(Data entries)
Start of Block

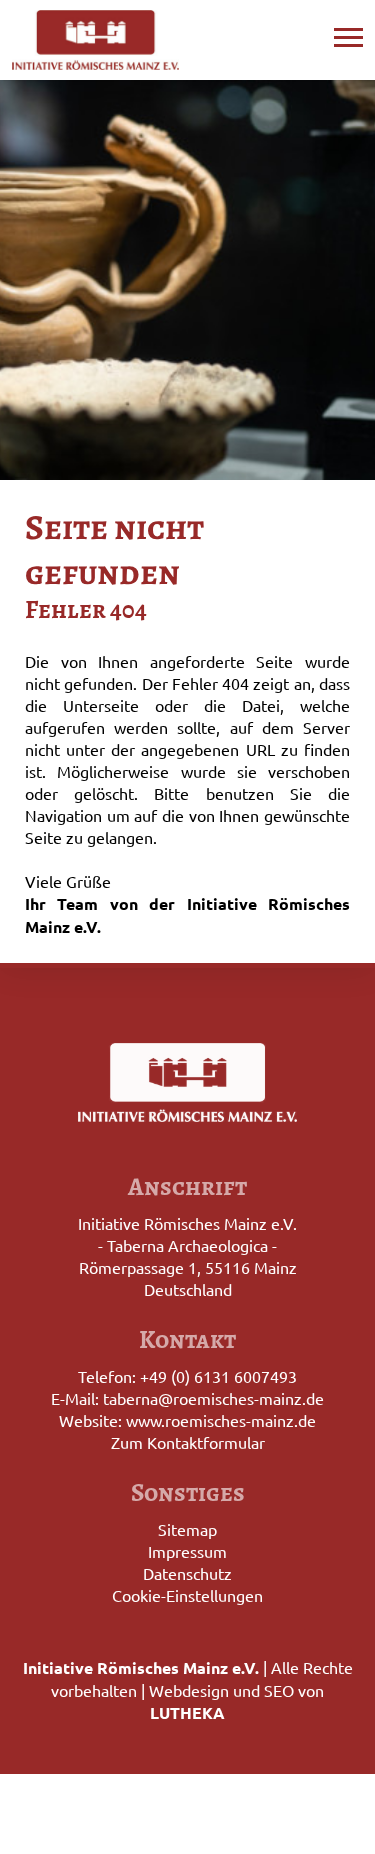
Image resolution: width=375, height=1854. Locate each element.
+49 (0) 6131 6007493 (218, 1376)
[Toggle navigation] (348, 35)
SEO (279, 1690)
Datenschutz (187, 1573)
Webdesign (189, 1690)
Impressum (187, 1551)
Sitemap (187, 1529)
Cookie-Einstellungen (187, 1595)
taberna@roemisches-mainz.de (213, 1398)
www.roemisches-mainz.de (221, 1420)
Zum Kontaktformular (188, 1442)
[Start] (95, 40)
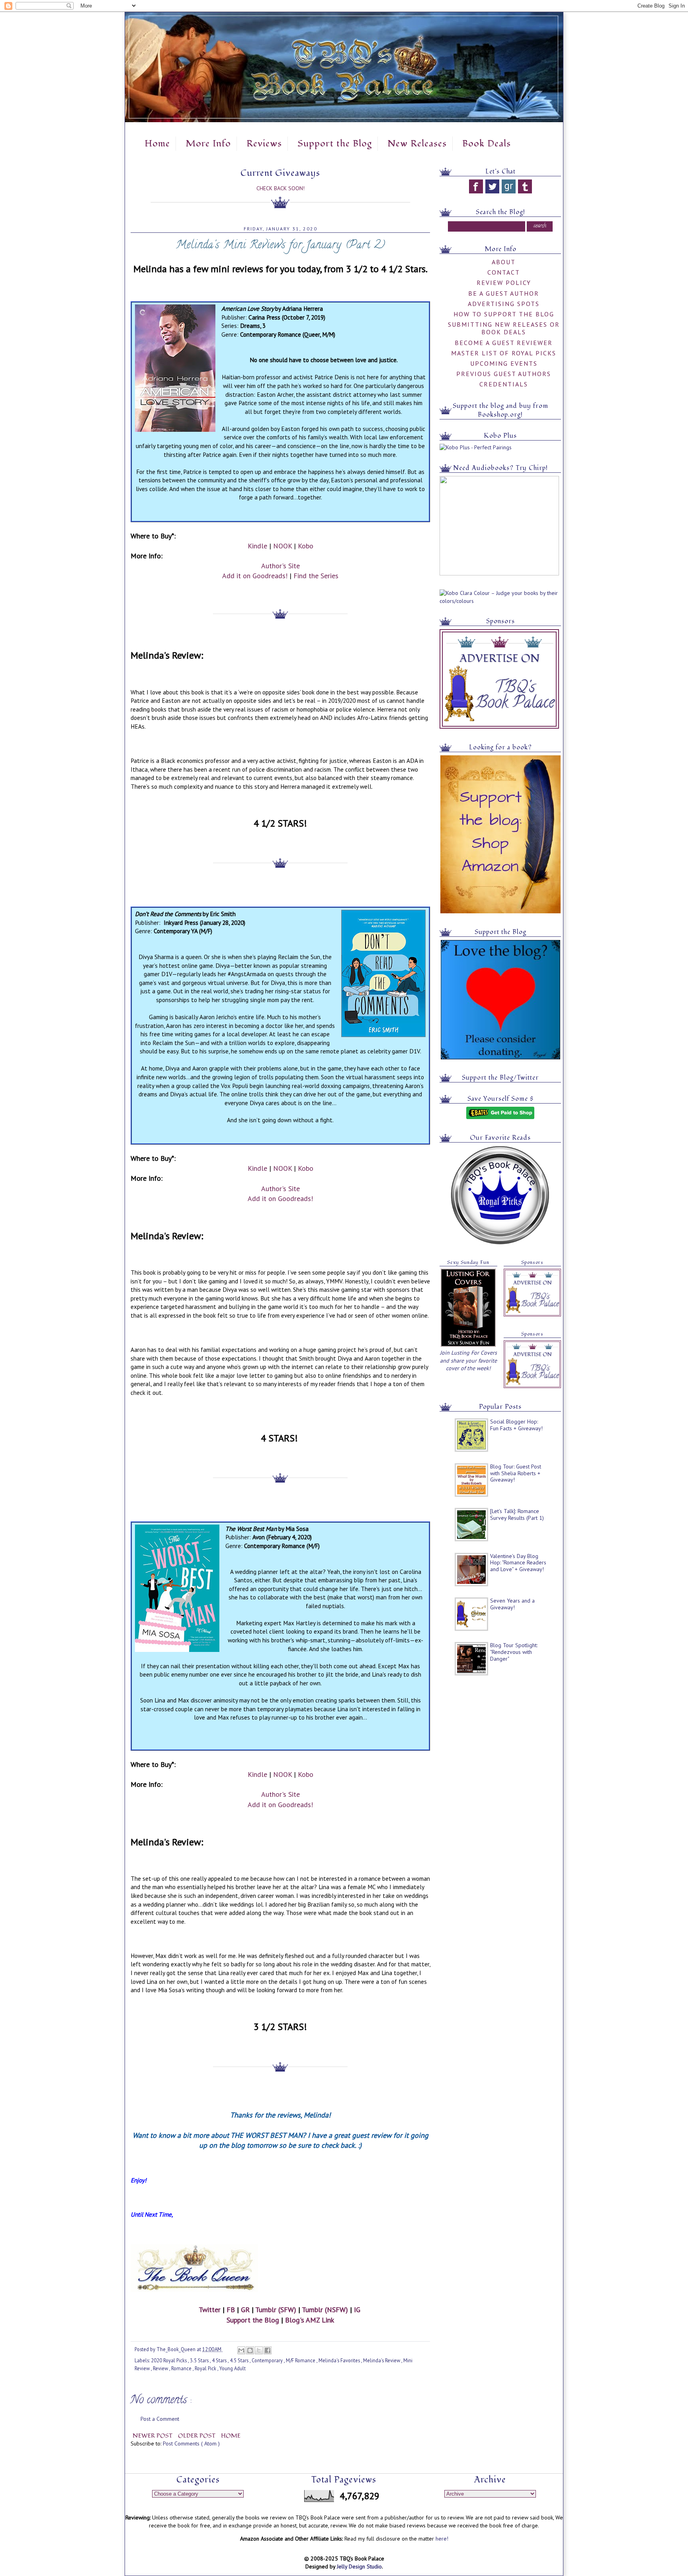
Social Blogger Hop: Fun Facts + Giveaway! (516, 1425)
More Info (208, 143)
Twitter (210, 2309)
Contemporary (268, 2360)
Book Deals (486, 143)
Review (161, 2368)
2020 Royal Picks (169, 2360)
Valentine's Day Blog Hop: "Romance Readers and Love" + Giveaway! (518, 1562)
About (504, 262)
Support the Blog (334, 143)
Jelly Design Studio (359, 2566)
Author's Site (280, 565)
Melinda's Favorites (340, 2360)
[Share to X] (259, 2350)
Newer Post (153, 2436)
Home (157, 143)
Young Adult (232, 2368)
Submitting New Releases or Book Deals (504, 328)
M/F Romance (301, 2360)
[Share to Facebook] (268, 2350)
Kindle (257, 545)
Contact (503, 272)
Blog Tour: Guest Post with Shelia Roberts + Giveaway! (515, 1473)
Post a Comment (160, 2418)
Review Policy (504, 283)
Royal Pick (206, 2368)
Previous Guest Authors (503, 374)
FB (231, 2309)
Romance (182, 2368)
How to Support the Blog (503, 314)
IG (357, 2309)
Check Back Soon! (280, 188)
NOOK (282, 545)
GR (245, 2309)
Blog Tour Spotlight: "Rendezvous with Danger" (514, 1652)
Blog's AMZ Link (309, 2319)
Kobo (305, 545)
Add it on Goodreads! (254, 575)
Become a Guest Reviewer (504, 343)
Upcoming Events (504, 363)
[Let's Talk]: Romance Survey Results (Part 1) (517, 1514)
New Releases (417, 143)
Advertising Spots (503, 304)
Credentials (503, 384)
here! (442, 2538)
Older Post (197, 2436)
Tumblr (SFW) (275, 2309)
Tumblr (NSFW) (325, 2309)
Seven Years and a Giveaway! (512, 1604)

End of Block
Start of Block

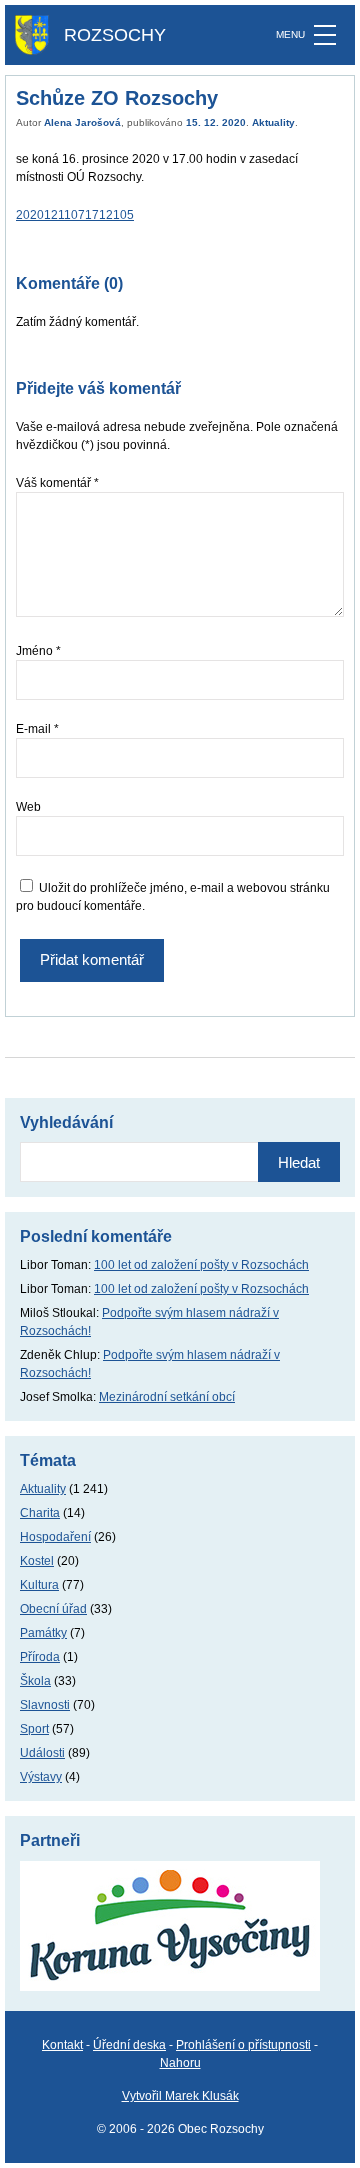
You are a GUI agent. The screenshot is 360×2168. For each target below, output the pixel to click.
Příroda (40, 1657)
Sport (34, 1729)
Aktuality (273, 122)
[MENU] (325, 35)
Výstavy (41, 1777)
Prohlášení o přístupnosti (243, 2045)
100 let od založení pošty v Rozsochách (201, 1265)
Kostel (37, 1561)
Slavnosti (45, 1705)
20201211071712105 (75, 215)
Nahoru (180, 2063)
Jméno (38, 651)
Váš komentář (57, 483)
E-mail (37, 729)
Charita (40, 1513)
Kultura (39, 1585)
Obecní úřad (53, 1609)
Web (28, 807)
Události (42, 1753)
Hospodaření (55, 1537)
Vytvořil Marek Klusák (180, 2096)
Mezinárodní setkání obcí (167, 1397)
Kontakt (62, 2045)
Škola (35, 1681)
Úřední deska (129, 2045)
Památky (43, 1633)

End of Block

What is needed:
Only those lines of the entries above that run from the line containing "Nahoru (180, 2063)" to the line containing "Památky (43, 1633)", both included, should be transcribed exactly.

Response:
Nahoru (180, 2063)
Jméno (38, 651)
Váš komentář (57, 483)
E-mail (37, 729)
Charita (40, 1513)
Kultura (39, 1585)
Obecní úřad (53, 1609)
Web (28, 807)
Události (42, 1753)
Hospodaření (55, 1537)
Vytvořil Marek Klusák (180, 2096)
Mezinárodní setkání obcí (167, 1397)
Kontakt (62, 2045)
Škola (35, 1681)
Úřední deska (129, 2045)
Památky (43, 1633)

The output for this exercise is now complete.